NEWPORT NEWS, Va., Oct. 19, 2009 -- Northrop Grumman Corporation (NYSE:NOC) used its foundry at the company's Shipbuilding sector in Newport News, Va. to melt 35 tons of steel to cast strut arms needed to support the propeller shafts of the nuclear aircraft carrier Gerald R. Ford (CVN 78). The pour took place on Oct. 9.
"We've completed about five percent of the ship's construction contract," said Mike Shawcross, vice president for Northrop Grumman Shipbuilding's aircraft carrier construction programs. "The keel laying ceremony is Nov. 14, a first step toward bringing this ship to life."

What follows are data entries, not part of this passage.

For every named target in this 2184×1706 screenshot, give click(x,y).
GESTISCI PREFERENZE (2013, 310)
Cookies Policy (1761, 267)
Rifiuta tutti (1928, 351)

The foundry was established in 1856 and was purchased in 1902 by the Newport News shipyard. Since then, it has produced quality castings for hundreds of commercial and U.S. Navy ships and has also supported hydro-electric projects like the Hoover Dam. The foundry is capable of producing eight million pounds of castings annually, weighing from one pound to 70,000 pounds.

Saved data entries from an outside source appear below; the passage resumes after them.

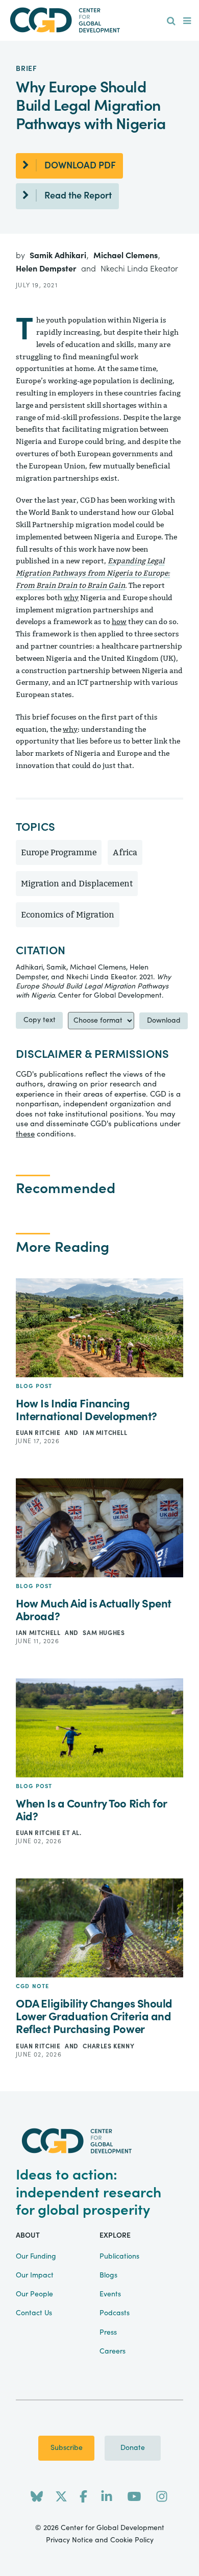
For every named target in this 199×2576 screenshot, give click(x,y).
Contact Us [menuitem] (34, 2313)
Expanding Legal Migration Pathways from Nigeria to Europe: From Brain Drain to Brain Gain (93, 573)
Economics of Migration (67, 915)
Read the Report (78, 195)
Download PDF (80, 165)
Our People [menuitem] (34, 2294)
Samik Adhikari (59, 255)
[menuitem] (171, 21)
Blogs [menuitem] (108, 2275)
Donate (132, 2448)
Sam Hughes (104, 1633)
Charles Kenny (108, 2046)
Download (164, 1021)
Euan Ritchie (39, 1432)
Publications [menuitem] (119, 2256)
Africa (125, 852)
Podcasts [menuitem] (115, 2313)
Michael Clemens (126, 255)
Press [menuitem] (108, 2333)
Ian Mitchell (105, 1432)
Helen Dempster (47, 269)
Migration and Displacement (77, 883)
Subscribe (67, 2448)
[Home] (99, 20)
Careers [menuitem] (113, 2351)
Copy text (39, 1020)
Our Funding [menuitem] (36, 2256)
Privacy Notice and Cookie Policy (100, 2540)
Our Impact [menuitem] (35, 2275)
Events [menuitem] (110, 2294)
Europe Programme (58, 852)
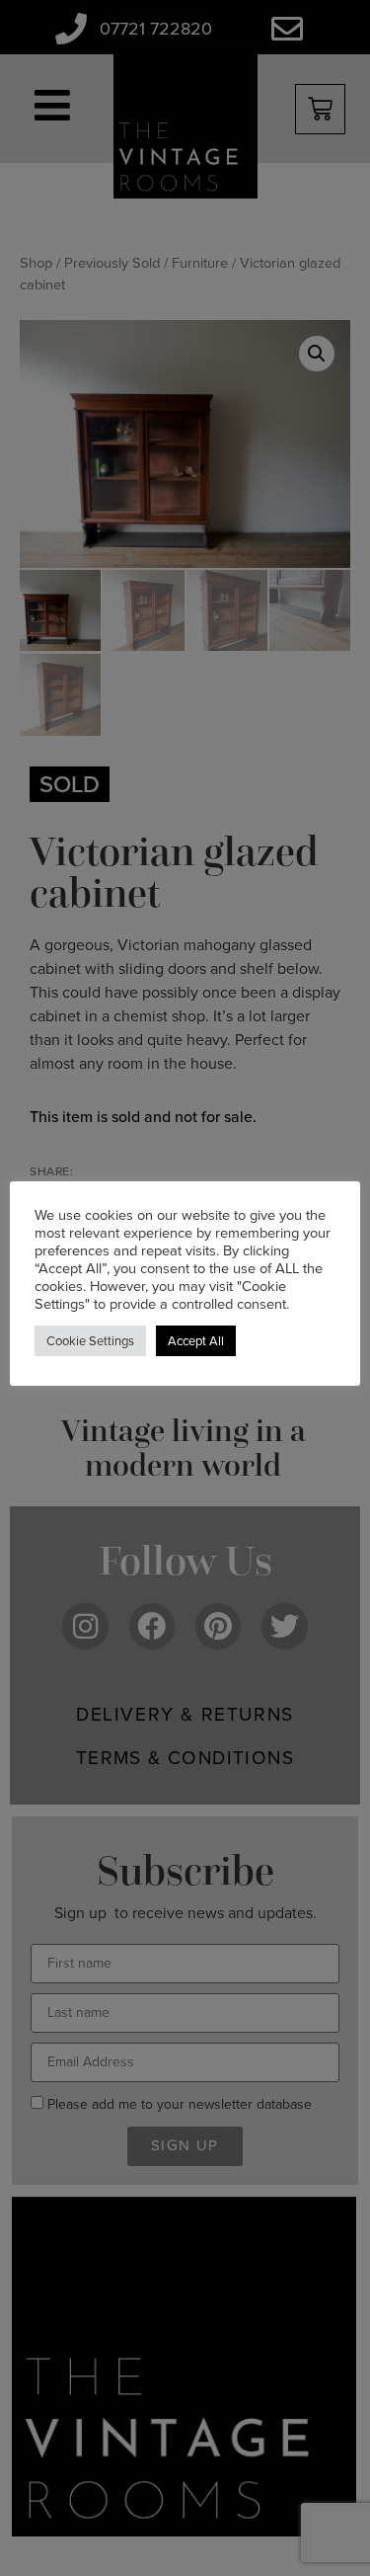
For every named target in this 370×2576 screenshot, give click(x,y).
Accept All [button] (196, 1340)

The Gerald R. Ford (CVN 78) class will continue the legacy of highly capable U.S. Navy aircraft carrier ship platforms. Enhancements incorporated into the design include flight deck changes, improved weapons handling systems, and a redesigned island, all resulting in increased aircraft sortie rates. It will also include new nuclear power plants; increased electrical power generation capacity; allowance for future technologies; and reduced workload for the sailors, translating to a smaller crew size and lower operating costs for the Navy. Delivery to the Navy is scheduled for 2015.
Northrop Grumman Corporation is a leading global security company whose 120,000 employees provide innovative systems, products, and solutions in aerospace, electronics, information systems, shipbuilding and technical services to government and commercial customers worldwide.